Recombinant human MG53 protein attenuates brain lesion size in a large animal model of traumatic brain injury.

ABSTRACT

BACKGROUND: MG53, a member of the tripartite motif (TRIM) protein family, plays an essential role in cell membrane repair and promotes cell survival. Recent studies show that systemic delivery of recombinant human MG53 (rhMG53) protein markedly attenuates tissue injury/inflammation, and facilitates healing. This study was performed to test whether intravenous administration of rhMG53 protein would decrease the lesion size in a clinically relevant large animal model of traumatic brain injury (TBI). METHOD: Yorkshire swine (40-45 kg; n = 5/group) were subjected to controlled cortical impact TBI and randomized to either (1) rhMG53 protein (2 mg/kg, intravenous) or (2) normal saline control. Hemodynamics, intracranial pressure, and brain oxygenation were monitored for 7 hours. Brains were then harvested and sectioned into 5-mm slices and stained with 2,3,5-triphenyltetrazolium chloride to quantify the lesion size.

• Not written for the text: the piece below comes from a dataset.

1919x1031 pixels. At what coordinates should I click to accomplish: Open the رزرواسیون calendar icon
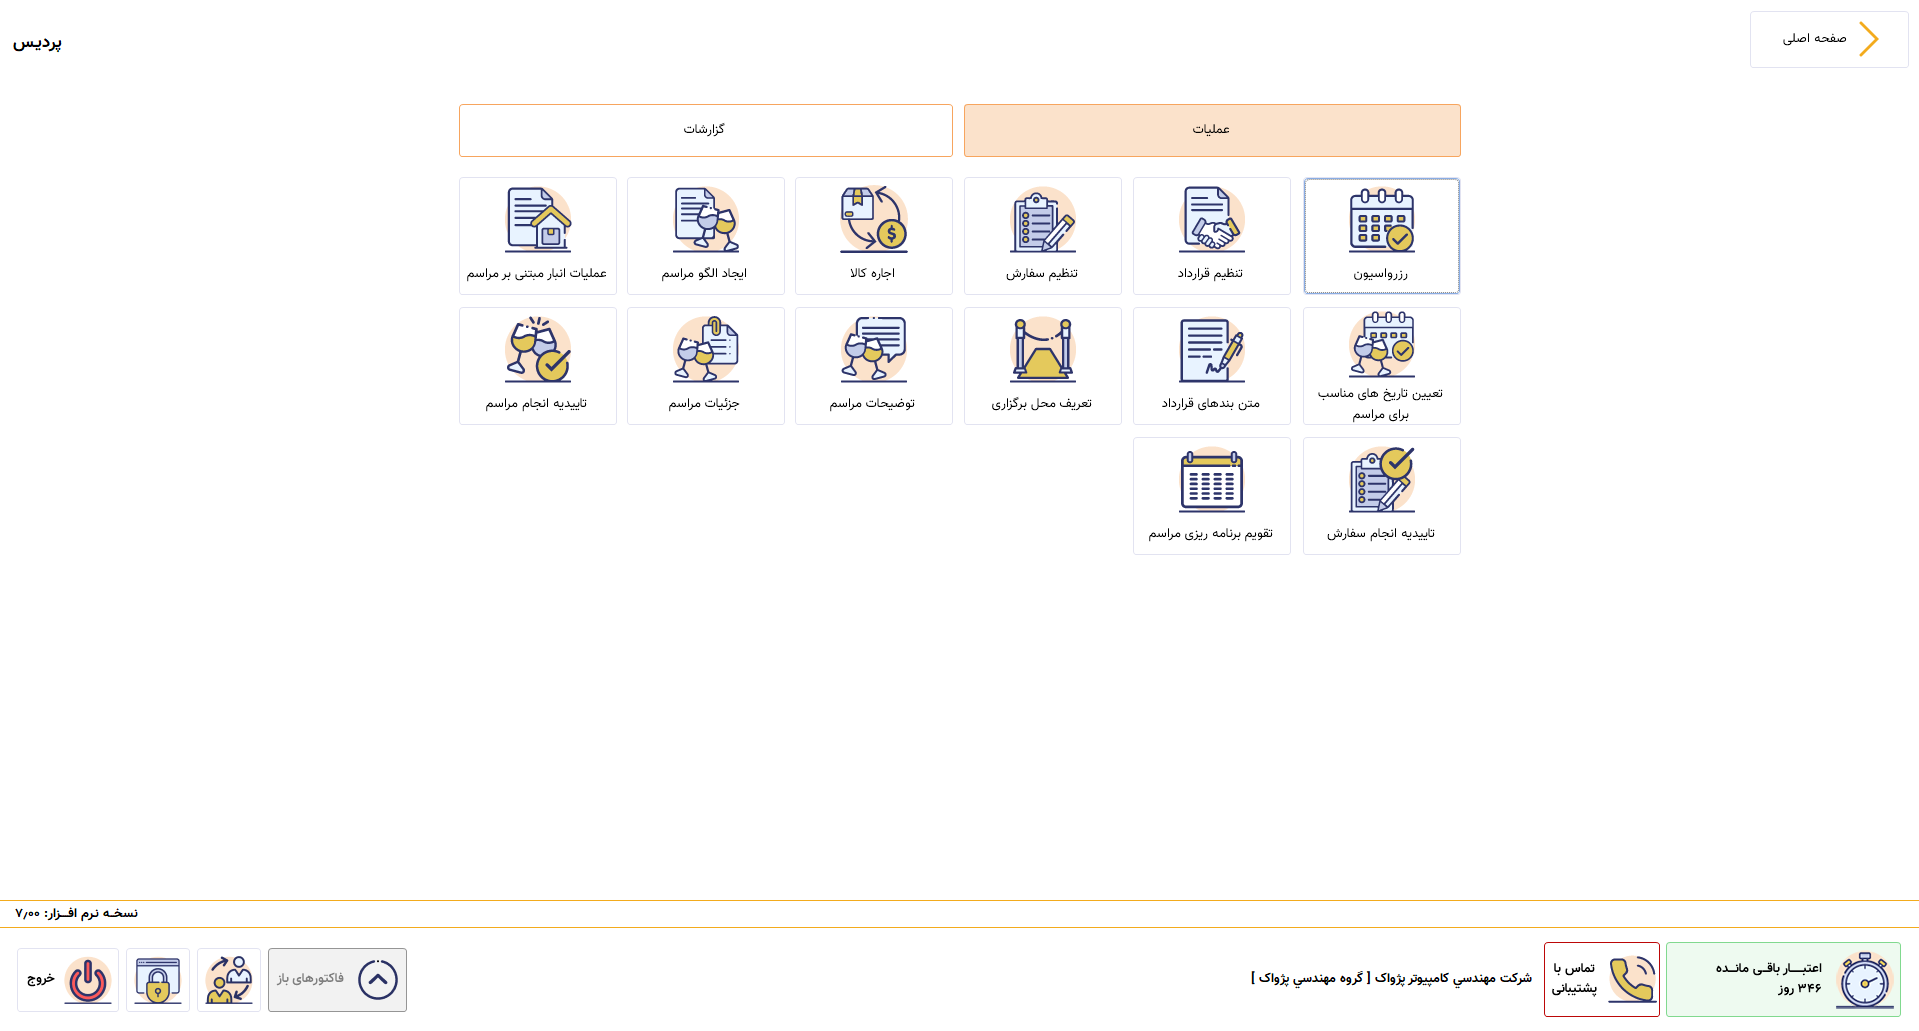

Blood-brain barrier permeability of MG53 in the brain was determined by Western blot and immunohistochemistry. Bcl-2 and phospho-GSK ß levels were measured as makers of prosurvival pathway activation. RESULTS: Hemodynamic parameters were similar in both groups, but the lesion size in the rhMG53-treated group (2,517 ± 525.4 mm 3 ) was significantly ( p < 0.05) smaller than the control group (3,646 ± 740.1 mm 3 ). In the treated animals, rhMG53 was detected in the regions surrounding the TBI, but it was absent in the saline-treated control animals. Bcl-2 and phospho-GSK ß levels in the brains were upregulated in the rhMG53-treated animals. CONCLUSION: Intravenously administered rhMG53 localizes to the injured areas of the brain, with the treated animals demonstrating a significant attenuation in the brain lesion size following TBI.